Photo: Ocean Malandra

A Colombian Boxing Legend Now Dishes Fish and Aphrodisiacs at His Iconic Cartagena Restaurant

Colombia Cartagena Restaurants + Bars Food + Drink
by Ocean Malandra Aug 6, 2021

Eating well is half the secret to a long, happy, and healthy life for Bonifacio Ávila Berrío, known in Cartagena, Colombia, as simply “El Bony.” The other half is staying as physically fit as a fiddle.

“I get up with the sun and come into the beach from my barrio to train every day,” Berrío tells me one weekday afternoon on the patio of his restaurant, Kiosko El Bony, which sits on the sand of Bocagrande Beach in front of Cartagena’s Hotel Caribe. At 72 years old, this former Colombian world championship boxer looks as nimble as many people in their 20s and 30s, and his speech is peppered with jokes and puns that show his mind is in top shape as well.

“When I was about 28 years old, a friend of mine said to me, ‘Right now it’s all good, but once you pass 38 years old, being a boxer is not really going to work anymore!’” Berrío says as he explains why a boxing champion at the height of his career decided to open a seafood restaurant well before he retired.

Now nearly four decades old, the restaurant is a true Cartagena icon, and one of the most highly recommended places to eat in the city. That’s no small feat with Cartagena being known as a food capital of Latin America. Visitors leave rave reviews for Kiosky el Bony and the locals swear by the potency of his “aphrodisiac” seafood cazuelas (stews).

“The cazuela aphrodisiaco is very strong,” Berrío explains. “It’s full of nutrients like phosphorus that give you energy and stamina. A lot of people come here just for that. They ask for the cazuela aphrodisiaco and then they leave ready to rumble.”

Bursting with shrimp, mussels, clams, and crab, the cazuela is also infused with herbs and spices that Berrío claims is the “authentic” way to do this Caribbean coast specialty, unlike the watered-down versions you get at most of the tourist-oriented restaurants in town. For Berrío, eating power-packed food like this was one of the keys to his success as a boxer, a career that he began in Cartagena in the early 1970s.

Born in Colombia’s Caribbean department of Sucre, which lies just south of Cartagena, Berrío knew he wanted to be a boxer since he was a little kid. He came to Cartagena to learn from “El Chico de Hierro” (The Iron Kid), who was a famous boxing trainer that took the young Berrío under his wing. Berrío survived by selling mangos on the beach by day and fishing under the Manga bridge by night, and in between, he quickly became a local boxing legend. Locals say that one of the ways he trained is by chasing and catching iguanas, much like how Rocky Balboa trained by chasing chickens in the Hollywood movie.

Berrío’s big break came when Puerto Rican boxing legend Nelson Lasalle came to Cartagena, and the two squared off in front of a packed crowd in Cartagena’s historic bullfighting ring Plaza de Toros.
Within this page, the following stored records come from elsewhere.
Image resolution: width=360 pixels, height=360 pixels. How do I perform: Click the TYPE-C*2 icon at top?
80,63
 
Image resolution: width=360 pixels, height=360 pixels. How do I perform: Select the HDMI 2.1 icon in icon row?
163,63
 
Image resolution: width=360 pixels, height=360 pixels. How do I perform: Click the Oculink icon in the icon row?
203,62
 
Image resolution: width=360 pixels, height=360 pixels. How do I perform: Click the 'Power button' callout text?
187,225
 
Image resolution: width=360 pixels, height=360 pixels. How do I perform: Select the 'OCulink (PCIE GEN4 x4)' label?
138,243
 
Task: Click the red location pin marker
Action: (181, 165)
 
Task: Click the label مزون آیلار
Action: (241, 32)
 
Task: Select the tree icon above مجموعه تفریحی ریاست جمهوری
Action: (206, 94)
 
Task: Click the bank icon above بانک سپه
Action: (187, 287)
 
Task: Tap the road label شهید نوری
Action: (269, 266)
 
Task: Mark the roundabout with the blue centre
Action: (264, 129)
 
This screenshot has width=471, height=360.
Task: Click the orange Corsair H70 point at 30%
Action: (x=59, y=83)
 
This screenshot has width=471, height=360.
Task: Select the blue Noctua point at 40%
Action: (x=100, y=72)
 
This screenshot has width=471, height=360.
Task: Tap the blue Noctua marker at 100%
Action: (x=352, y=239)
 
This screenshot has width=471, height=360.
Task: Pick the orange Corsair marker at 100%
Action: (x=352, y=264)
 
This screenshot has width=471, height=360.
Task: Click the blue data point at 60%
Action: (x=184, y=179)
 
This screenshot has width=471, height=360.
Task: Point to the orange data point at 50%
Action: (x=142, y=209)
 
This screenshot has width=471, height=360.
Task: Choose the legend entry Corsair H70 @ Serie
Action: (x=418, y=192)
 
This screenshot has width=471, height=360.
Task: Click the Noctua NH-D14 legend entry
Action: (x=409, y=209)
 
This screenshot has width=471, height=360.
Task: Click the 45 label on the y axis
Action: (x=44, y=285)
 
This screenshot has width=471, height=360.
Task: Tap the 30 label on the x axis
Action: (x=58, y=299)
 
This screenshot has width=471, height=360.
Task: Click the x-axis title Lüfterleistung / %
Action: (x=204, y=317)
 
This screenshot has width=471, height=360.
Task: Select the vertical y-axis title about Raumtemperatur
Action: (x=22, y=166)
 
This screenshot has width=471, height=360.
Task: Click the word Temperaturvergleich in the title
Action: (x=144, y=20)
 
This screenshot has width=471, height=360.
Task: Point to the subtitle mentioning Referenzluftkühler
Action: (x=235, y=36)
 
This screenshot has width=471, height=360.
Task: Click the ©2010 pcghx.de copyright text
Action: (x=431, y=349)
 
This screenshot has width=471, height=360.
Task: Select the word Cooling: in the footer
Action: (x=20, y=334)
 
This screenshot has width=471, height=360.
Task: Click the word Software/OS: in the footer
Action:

Berrío knocked Lasalle out cold in the sixth round. The victory changed his life forever.

“Not long after that fight, I went to Germany to box in the Olympics,” Berrío recalls. “And later I went to England, to South Africa, and to Canada.” All in all, Bony fought 34 matches as the middle-weight champion of Colombia. He retired from boxing in 1978 to his beachfront restaurant, where you’ll still find him overseeing operations seven days a week.

“I had worked a lot in my younger years, including right here on this beach,” Berrío says, gesturing to the golden sands and packed chairs of the Bocagrande beach. The ancient domes and spires of Cartagena’s Old City lie shimmering in the distance across the water.. “So I was happy and content to come back to the beach.”

No stranger to the sea himself, Berrío used to have his own team of a half dozen fishermen that supplied the restaurant with freshly caught fare every day. But nowadays, he says it’s easier to just hit the massive Bazurto market in the morning, where local boats show up after hours of pre-dawn fishing with nets bursting full of local species like pargo rojo (red snapper), lebranche (mullet) and sierra (swordfish).

It’s perhaps this dedication to fresh and healthy ingredients — equal to his dedication to boxing that catapulted him from the streets of Cartagena to national champ, that is behind Berrío’s success as a restaurateur. There’s nothing fancy about Kiosko el Bony. In fact, it looks like something out of the Jersey Shore with its Formica tables and simple chairs. But once the food comes steaming out of the kitchen, that’s where everyone’s attention goes.

Even on this weekday afternoon, the place is packed both inside and outside, both in the dining room and out on the patio. Waiters and cooks rush around, many of them Berrío’s family members, and all of them with a similar wry sense of humor that attempts to turn everything into an innocent, but often pertinent, joke.

“Those who don’t come to my restaurant,” Berrío says laughing, “well, to tell the truth, it’s like they never really came to Cartagena.”